Atypical antibodies and prevention of haemolytic disease in the newborn

 Are you sitting comfortably dear reader?  There is no way to make this topic interesting so you may as well settle yourself down somewhere with lots of cushions, just in case you fall asleep while reading about this boring but vitally important information.  You will be offered a series of routine blood tests at one of your first antenatal visits.  One of these will be to determine your blood type and Rh factor. The most common blood type is Type O; the most common Rh factor is positive. People with Type O, B, A, or AB positive blood have a positive Rh factor. Those with Type O, B, A, or AB negative blood have a negative Rh factor.  Still awake?  Okay then read on…

 When your blood type is Rh negative, and your baby’s father’s is Rh positive, your baby could inherit the father’s positive blood type, which could cause a problem during pregnancy. If your blood type is Rh negative, your body’s immune system can recognize the baby’s Rh positive blood cells that escape into your circulation. As you now know, these cells are different from yours. Because they are different from yours, your body will produce antibodies to destroy your baby’s red blood cells. These antibodies not only attack your baby's blood cells that are in your circulation, but cross the placenta in an attempt to destroy your baby's blood cells in his or her circulation.
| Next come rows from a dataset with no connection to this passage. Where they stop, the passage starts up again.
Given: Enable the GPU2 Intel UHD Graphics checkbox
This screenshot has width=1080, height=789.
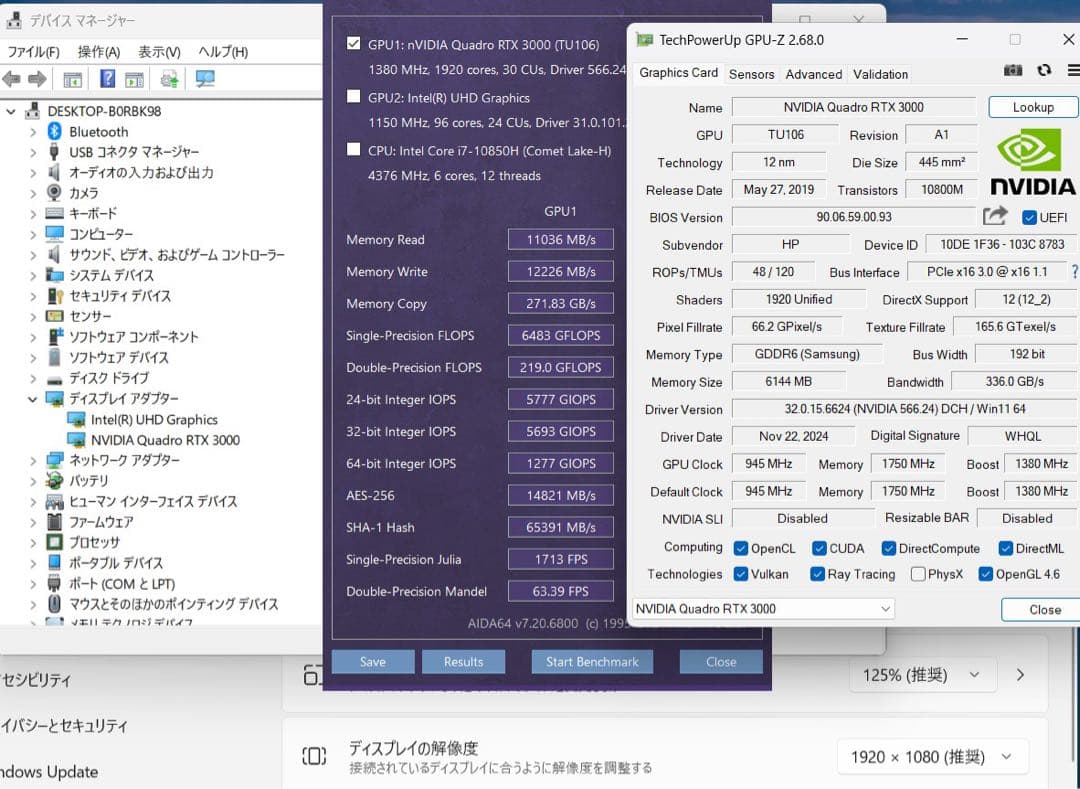Looking at the screenshot, I should pyautogui.click(x=354, y=97).
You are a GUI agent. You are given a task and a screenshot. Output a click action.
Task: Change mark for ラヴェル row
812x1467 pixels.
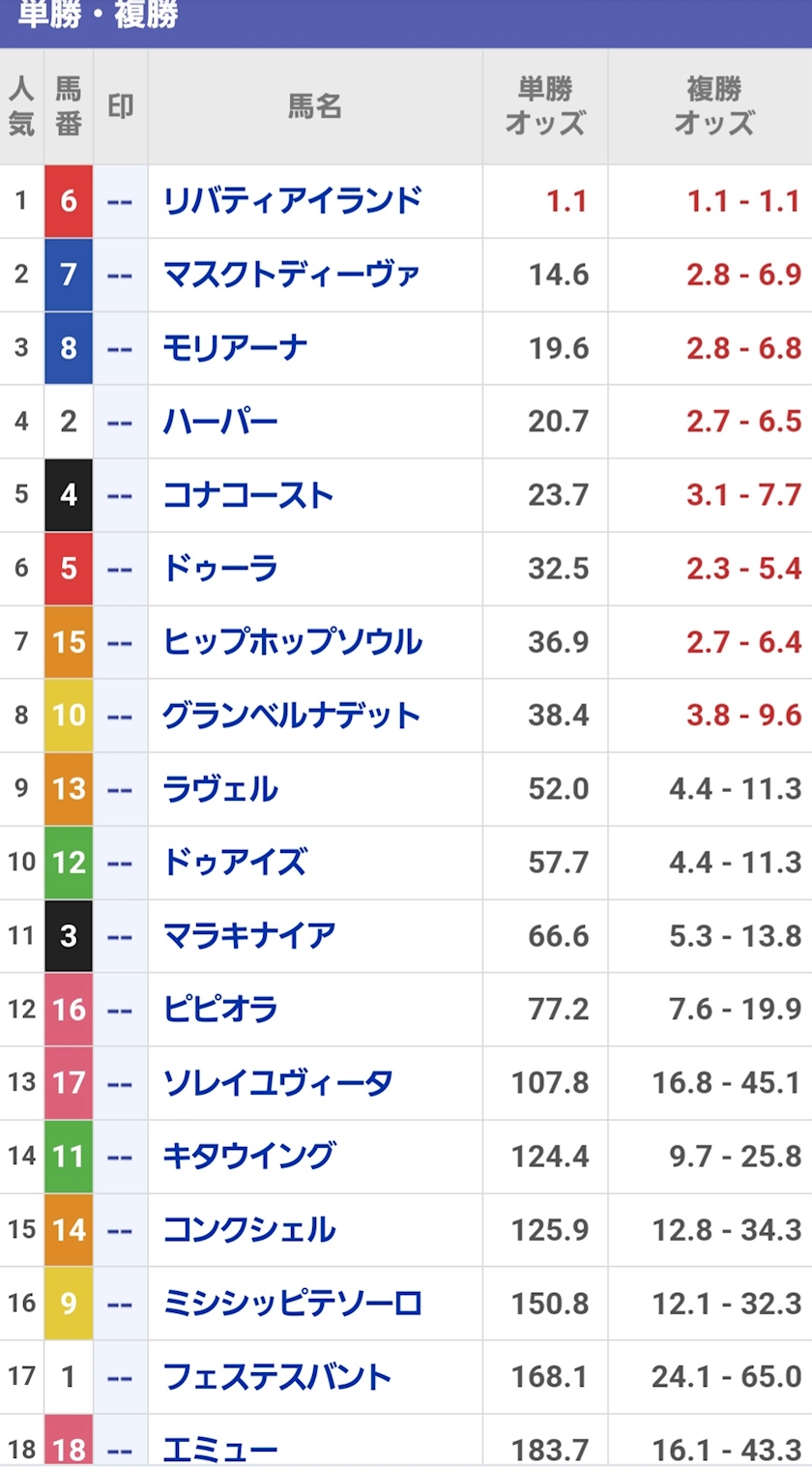click(x=120, y=789)
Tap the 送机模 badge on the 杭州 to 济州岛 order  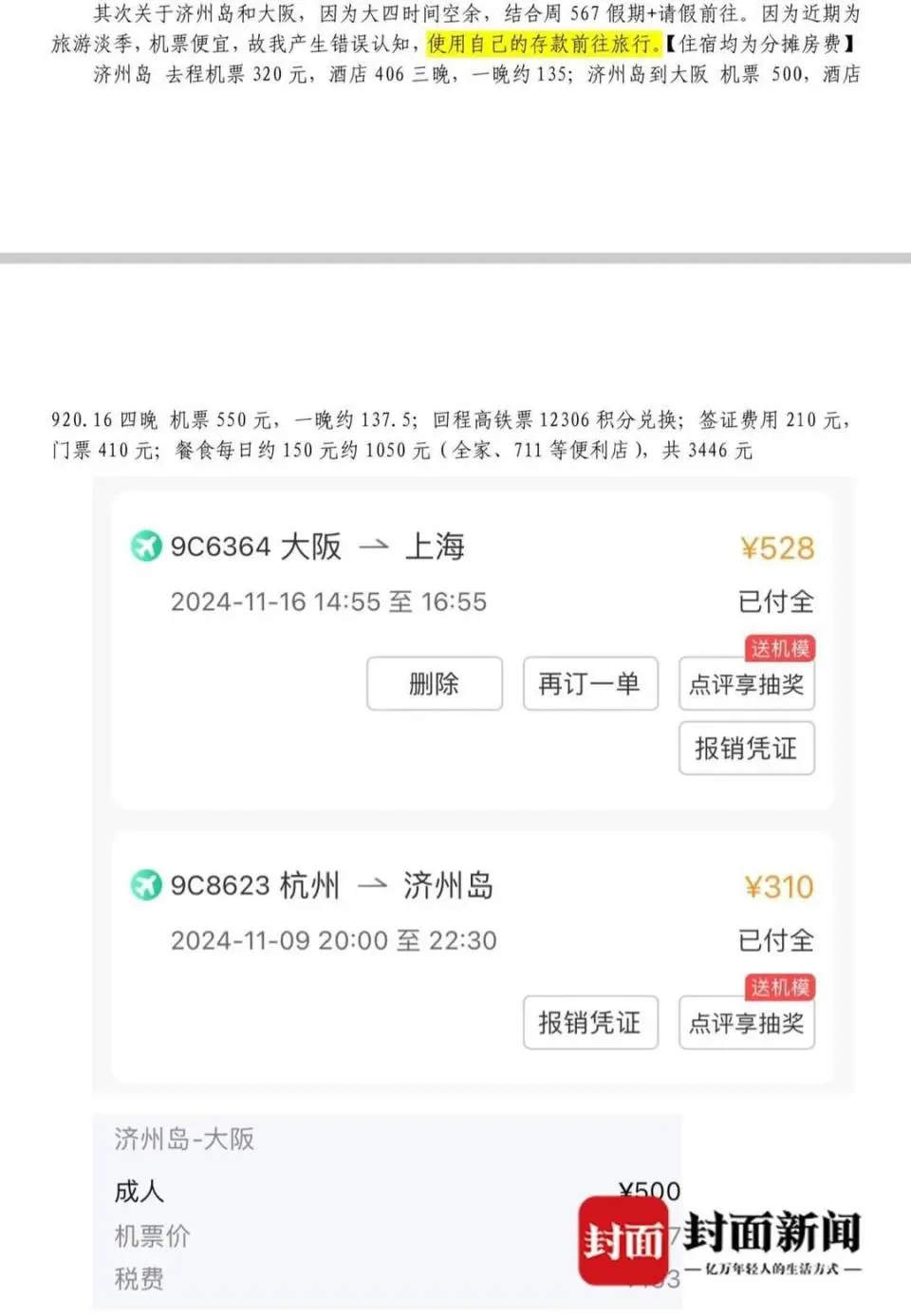pyautogui.click(x=779, y=987)
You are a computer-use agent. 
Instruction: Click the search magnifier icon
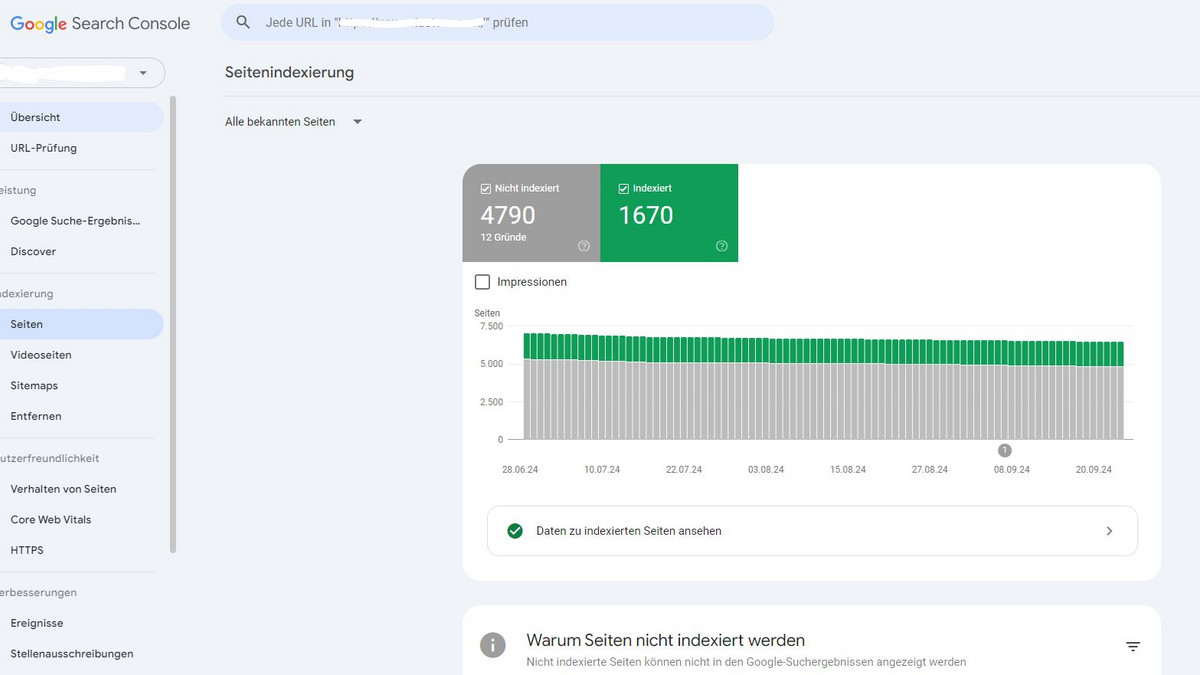point(242,22)
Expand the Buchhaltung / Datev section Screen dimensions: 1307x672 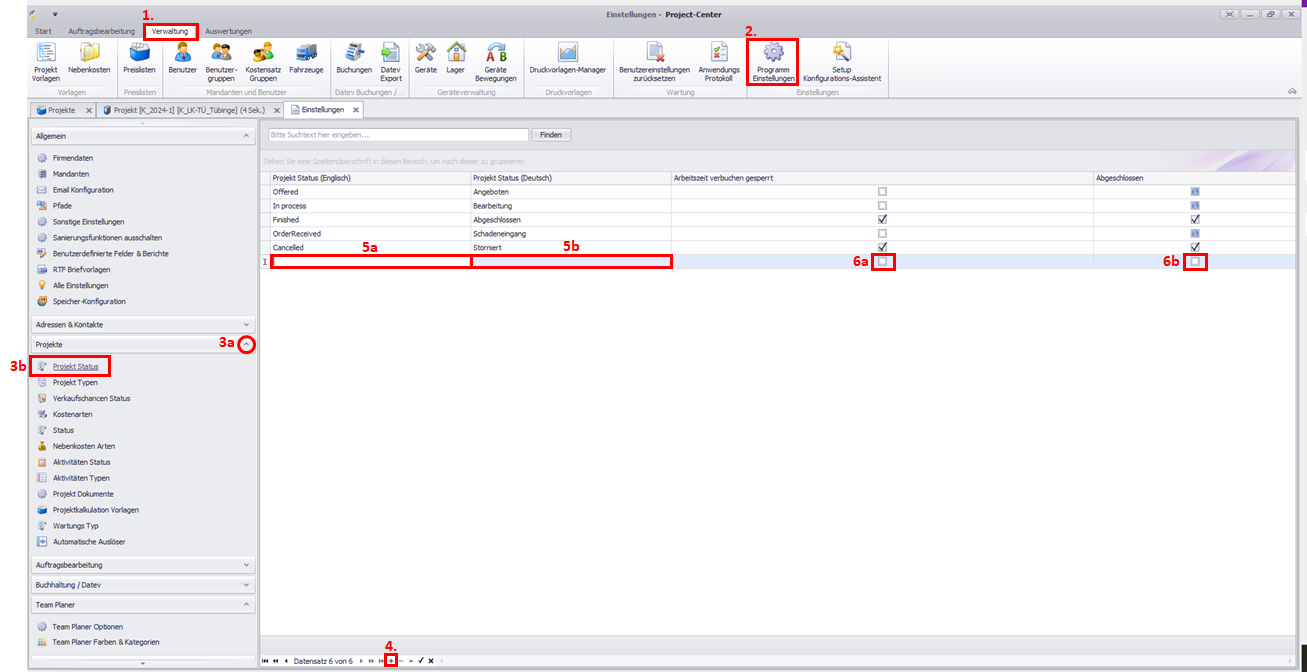(x=246, y=585)
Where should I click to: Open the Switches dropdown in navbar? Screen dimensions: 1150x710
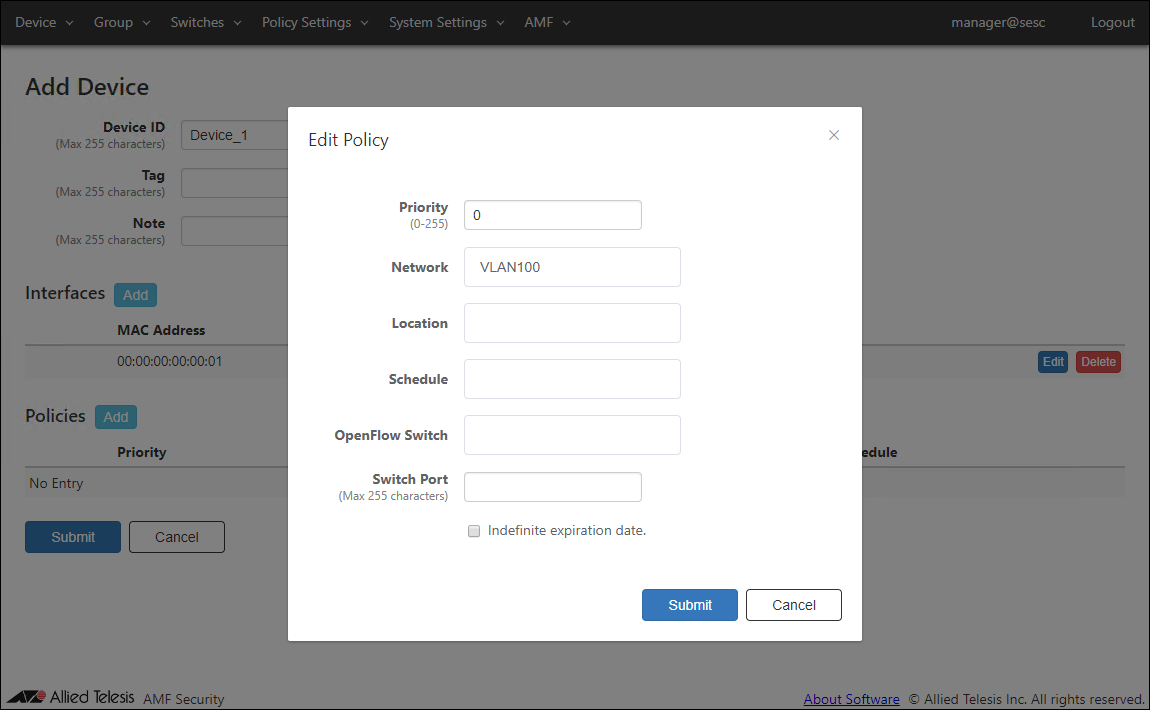pos(206,22)
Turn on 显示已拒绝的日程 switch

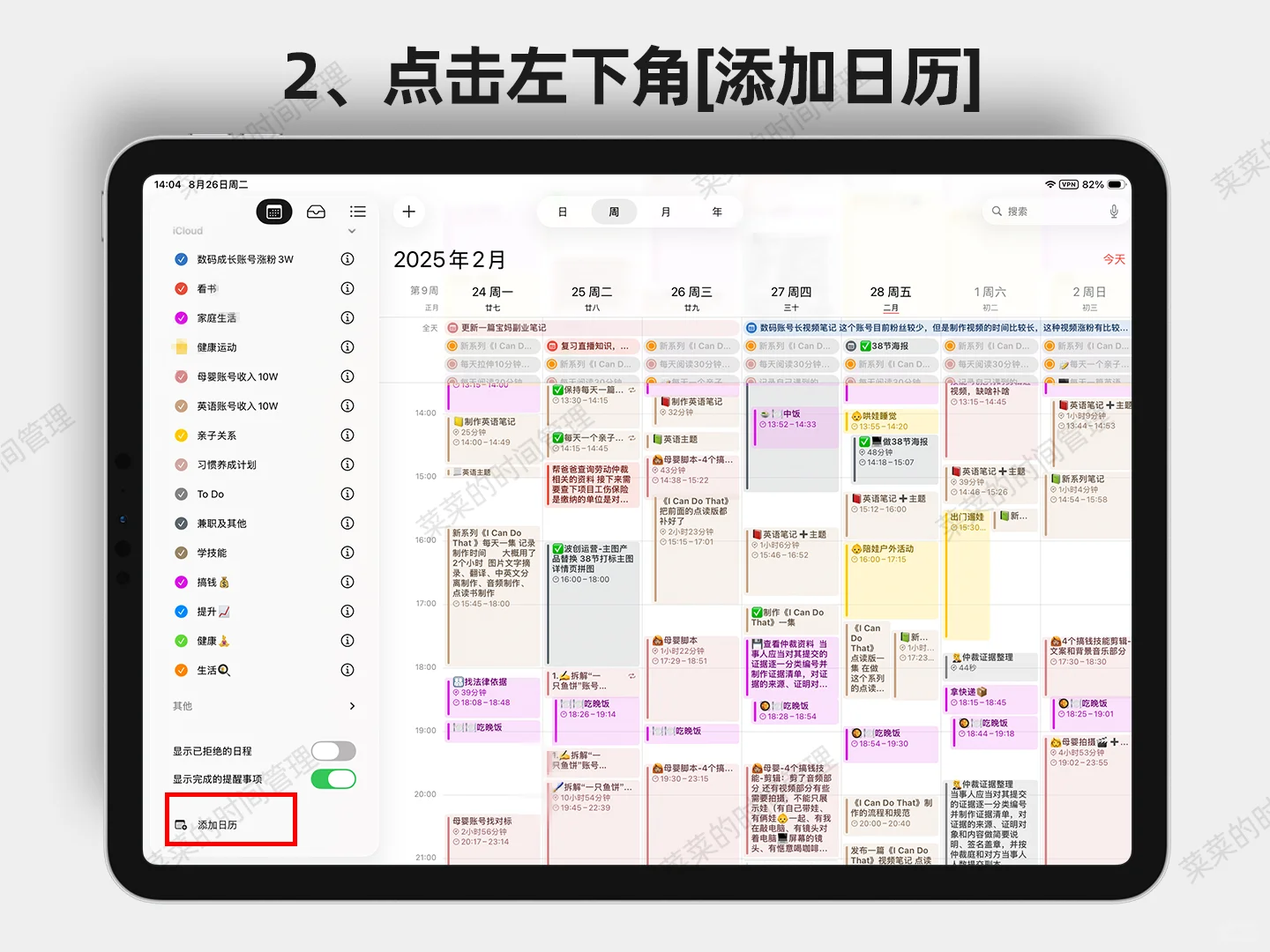pyautogui.click(x=333, y=750)
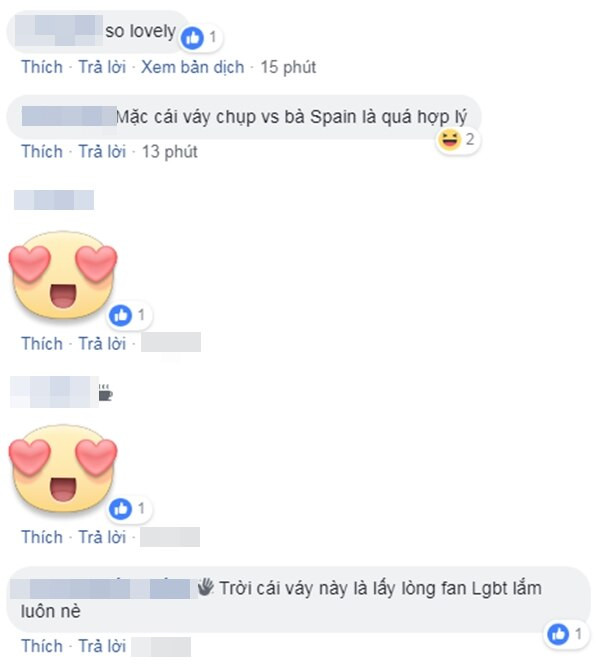Viewport: 600px width, 665px height.
Task: Click "Thích" under the Spain dress comment
Action: point(42,151)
 These newly formed antibodies may not be a problem during your first pregnancy; however they can lead to a serious disease in any subsequent pregnancies.  This is known as haemolytic disease of the newborn (HDN). If your body produces a high level of antibodies, more of your baby’s blood cells will be destroyed. Eventually, this produces anaemia in your baby.  This can cause the death of your baby before birth. Live births can be complicated by severe jaundice, mental retardation, hearing loss or cerebral palsy.  Scared now?  Try not to be, the blood test I mentioned at the beginning of this section check for antibodies and if any are found, they are monitored closely throughout your pregnancy.

 The good news is that haemolytic disease of the newborn can be prevented in most cases by giving you an injection of Anti D which prevents your immune system from reacting to your baby’s red blood cells. The Anti D finds your baby’s red cells in your circulation and throws a chemical cloak over them, neutralising them so you don’t produce antibodies against your baby’s red blood cells.

 Once your blood type is determined to be Rh negative, the option of anti D should be discussed with you.  Your consent is needed to give you this injection and you need to be aware that it is a blood product, albeit a very small amount of technically ‘safe’ blood. However, some religious beliefs discourage the administration of blood products no matter how small. This injection is routinely offered to women with Rh negative blood during pregnancy and within 72 hours following birth. If your Rh factor matches the baby’s father or you are Rh positive, you have nothing to worry about because Rh disease cannot affect you or your baby under these circumstances.